Once the line containing "Task: Collapse sidebar with left arrow handle" is found in the records below, return it and each following line exactly, up to and including the line containing "The width and", and nothing else.

**Data extracts:**

****************

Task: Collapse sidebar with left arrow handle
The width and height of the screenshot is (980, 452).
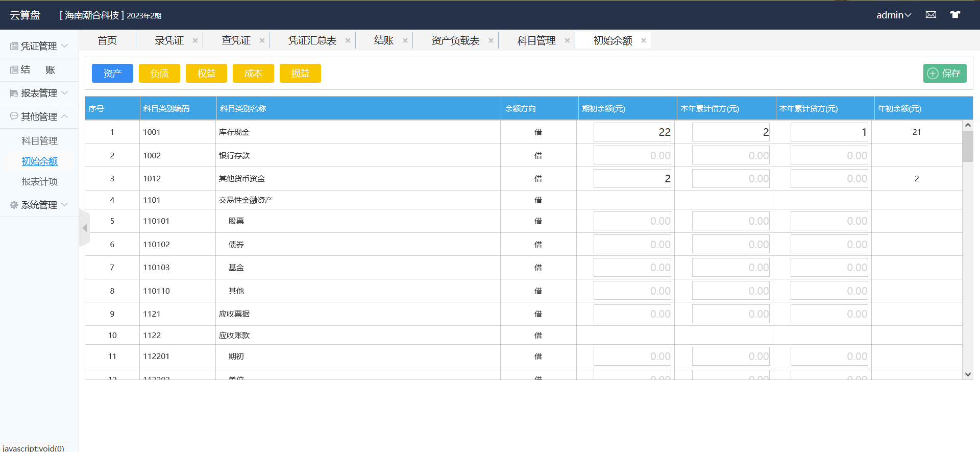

****************

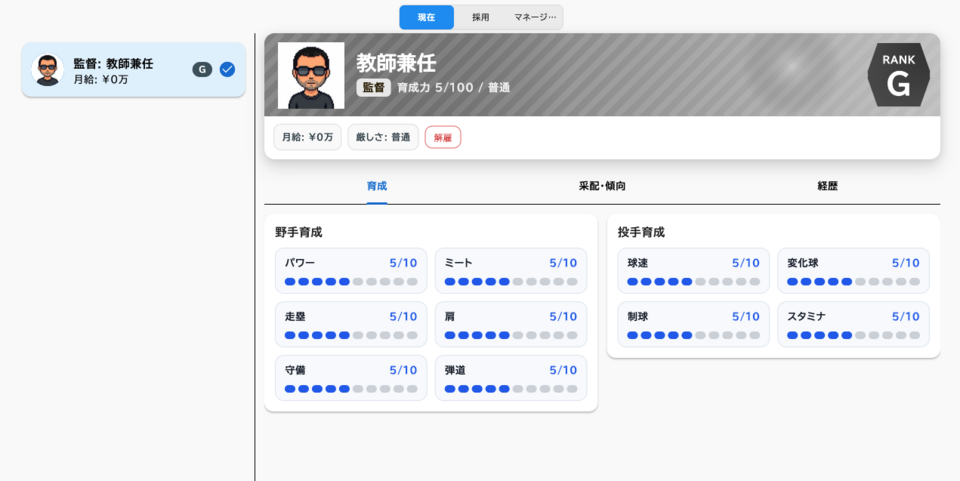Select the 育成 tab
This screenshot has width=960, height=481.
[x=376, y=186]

****************

**Finished exercise:**
Task: Collapse sidebar with left arrow handle
The width and height of the screenshot is (980, 452).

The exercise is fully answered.